## STORED DATA
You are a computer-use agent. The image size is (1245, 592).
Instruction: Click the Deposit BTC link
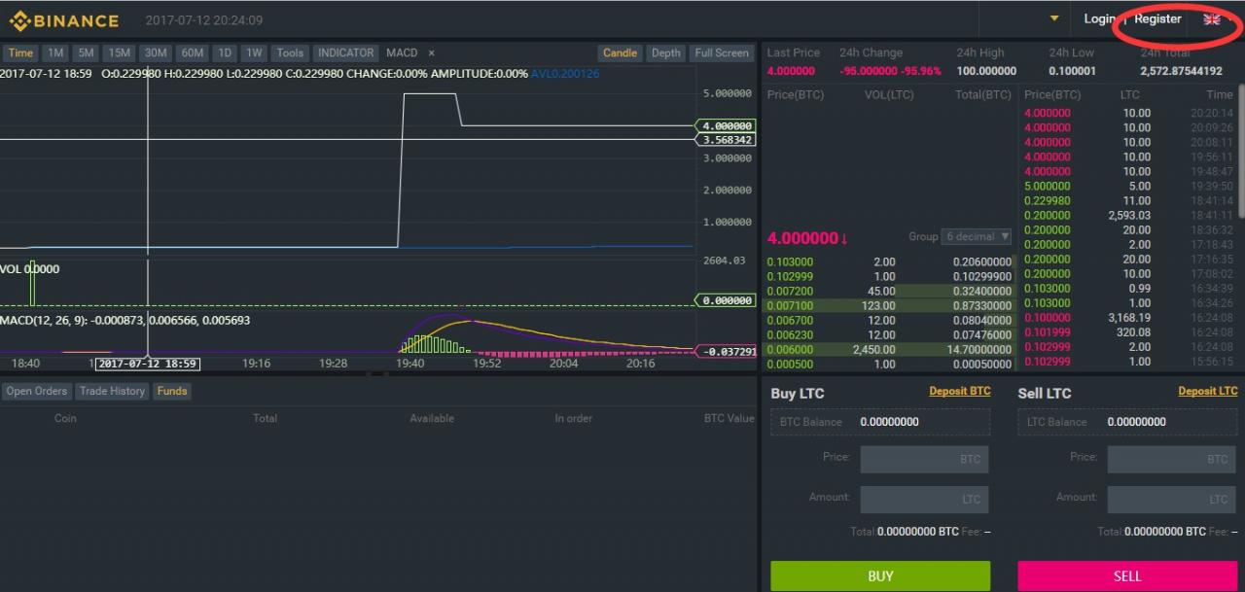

...

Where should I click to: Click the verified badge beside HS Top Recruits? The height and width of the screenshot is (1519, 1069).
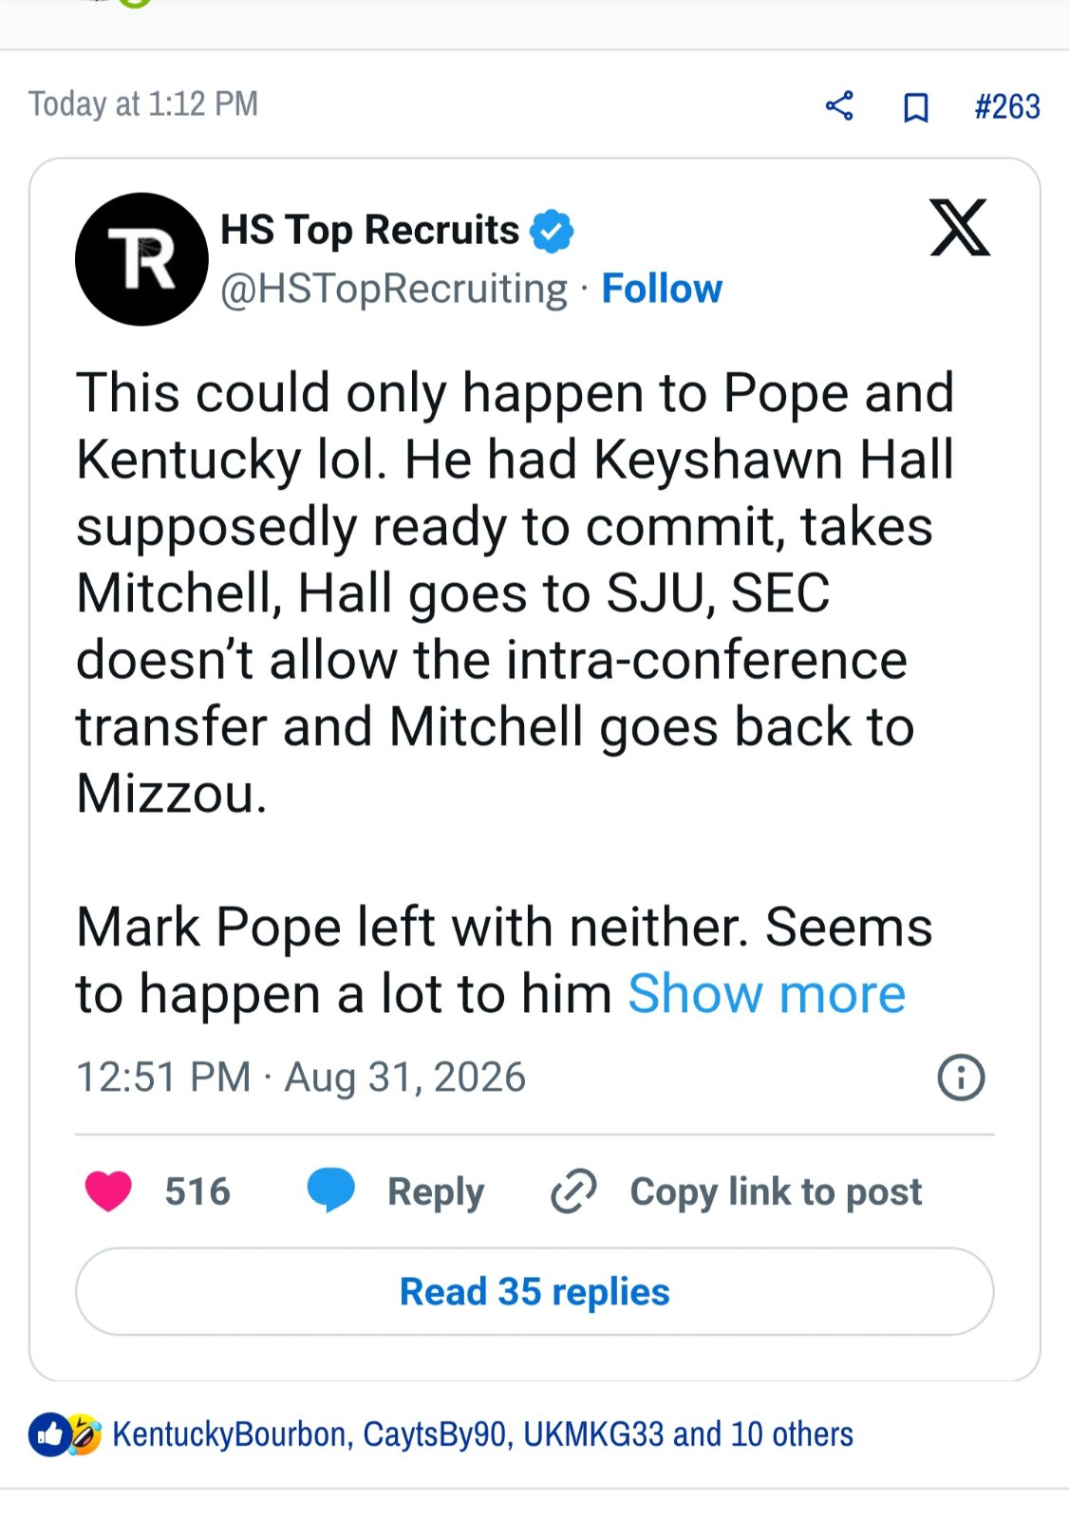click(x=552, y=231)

...

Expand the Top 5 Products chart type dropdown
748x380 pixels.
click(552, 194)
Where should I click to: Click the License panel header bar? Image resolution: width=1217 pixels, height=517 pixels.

## EXERCISE INSTRUCTIONS
All lines above between those holding "You are a computer-use" and "Instruction: Click the Deposit BTC link", inclusive, must be set down unchanged, and no other line may be included.

## RESULT FOR THIS EXERCISE
You are a computer-use agent. The image size is (1245, 592).
Instruction: Click the Deposit BTC link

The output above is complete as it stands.